Open Access Highly Accessed Software

R/BHC: fast Bayesian hierarchical clustering for microarray data

Richard S Savage1, Katherine Heller3, Yang Xu3, Zoubin Ghahramani3, William M Truman4, Murray Grant4, Katherine J Denby12 and David L Wild1*

Author Affiliations

1 Systems Biology Centre, University of Warwick, Coventry House, Coventry, CV4 7AL, UK

2 Warwick HRI, University of Warwick, Wellesbourne, CV35 9EF, UK

3 Department of Engineering, University of Cambridge, Cambridge CB2 1PZ, UK

4 School of Biosciences, University of Exeter, Exeter, EX4 4QD, UK

For all author emails, please log on.

BMC Bioinformatics 2009, 10:242  doi:10.1186/1471-2105-10-242

Published: 6 August 2009



Although the use of clustering methods has rapidly become one of the standard computational approaches in the literature of microarray gene expression data analysis, little attention has been paid to uncertainty in the results obtained.

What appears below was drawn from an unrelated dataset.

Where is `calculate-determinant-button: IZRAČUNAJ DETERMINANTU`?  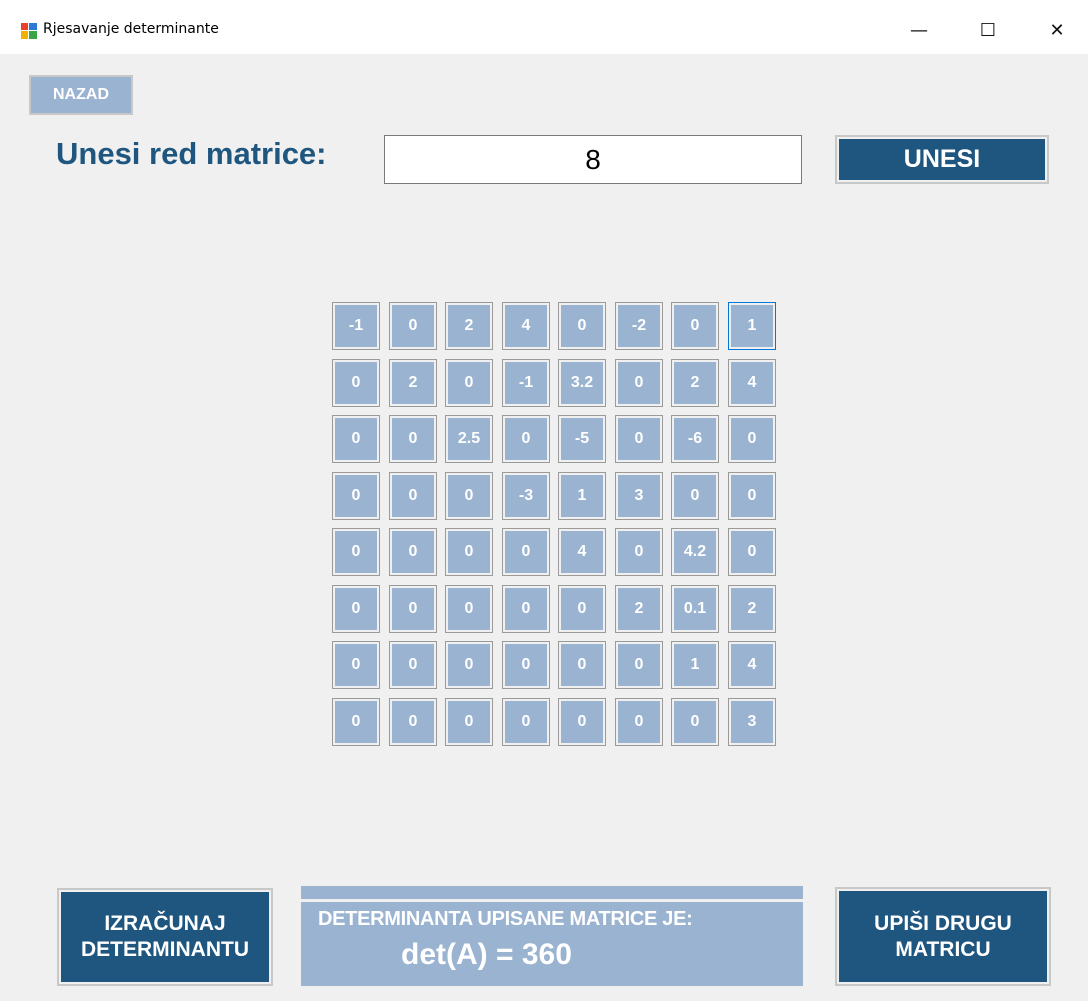
calculate-determinant-button: IZRAČUNAJ DETERMINANTU is located at coordinates (165, 937).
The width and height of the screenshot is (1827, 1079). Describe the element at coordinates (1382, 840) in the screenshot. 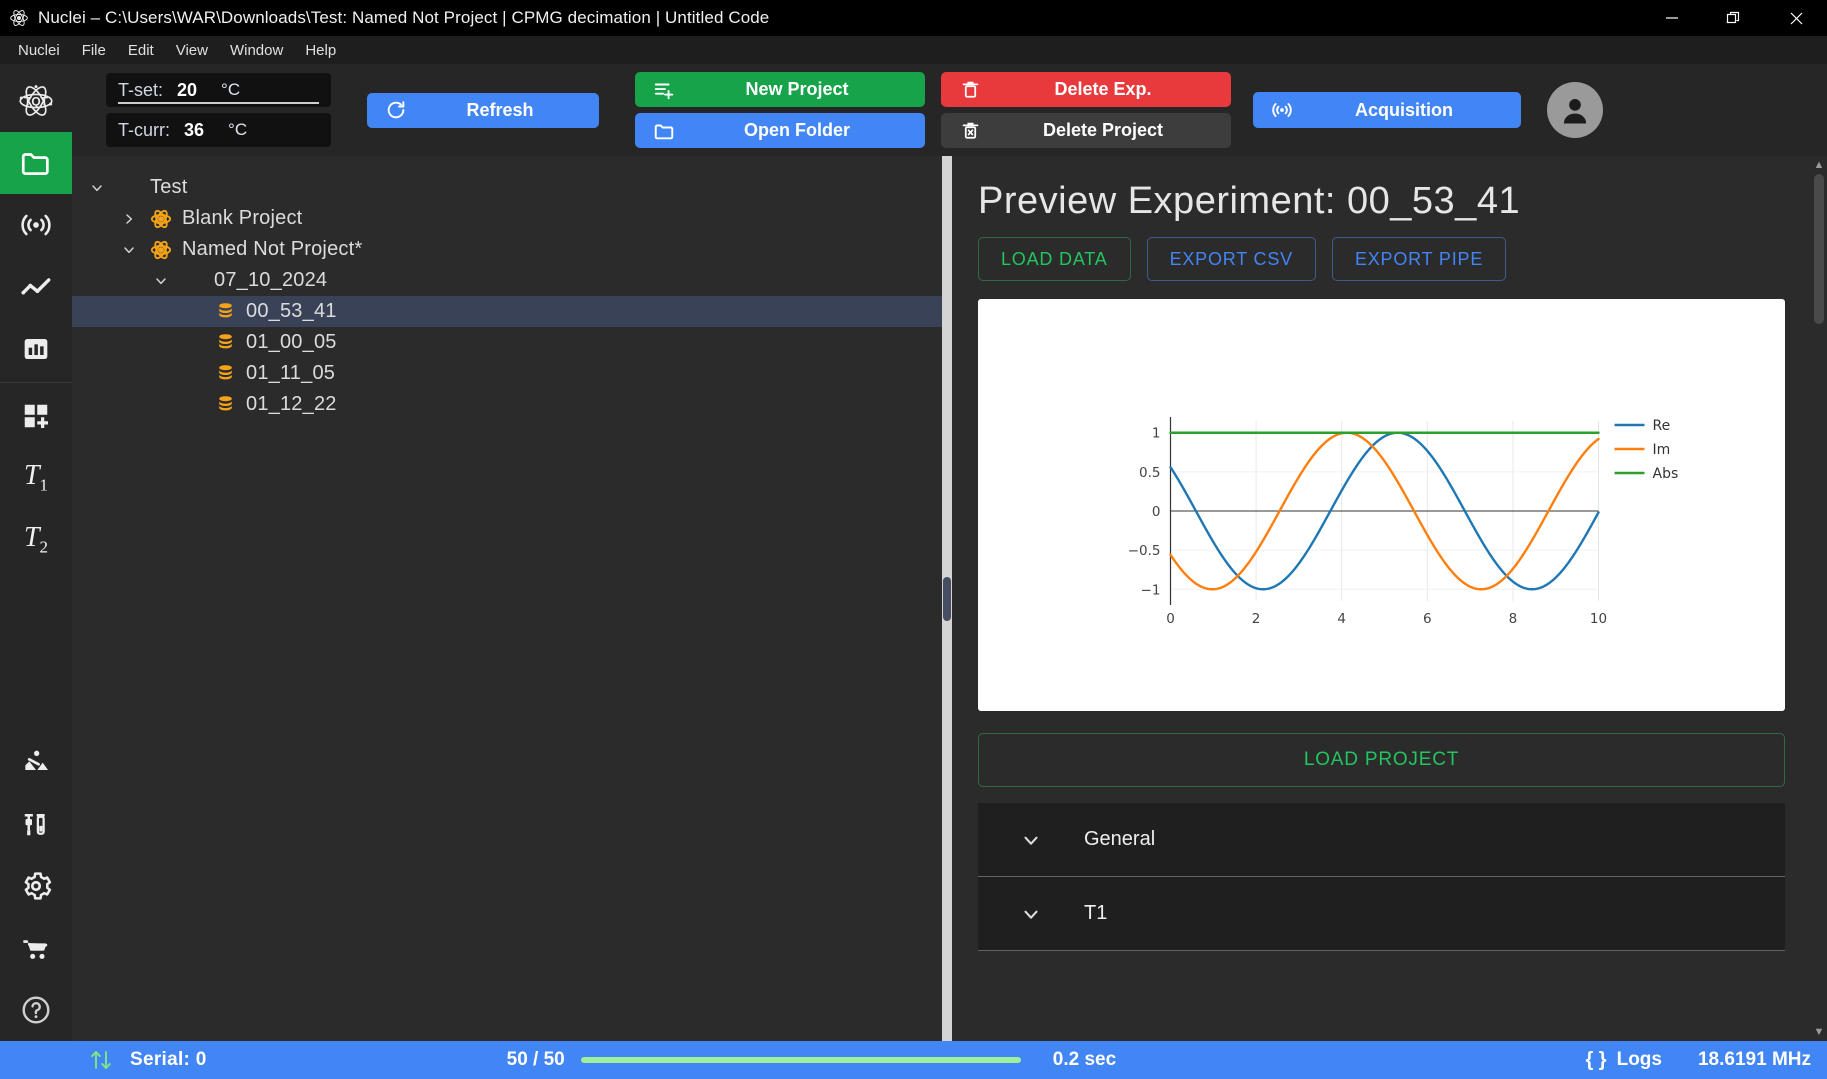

We present an R/Bioconductor port of a fast novel algorithm for Bayesian agglomerative hierarchical clustering and demonstrate its use in clustering gene expression microarray data. The method performs bottom-up hierarchical clustering, using a Dirichlet Process (infinite mixture) to model uncertainty in the data and Bayesian model selection to decide at each step which clusters to merge.


Biologically plausible results are presented from a well studied data set: expression profiles of A. thaliana subjected to a variety of biotic and abiotic stresses. Our method avoids several limitations of traditional methods, for example how many clusters there should be and how to choose a principled distance metric.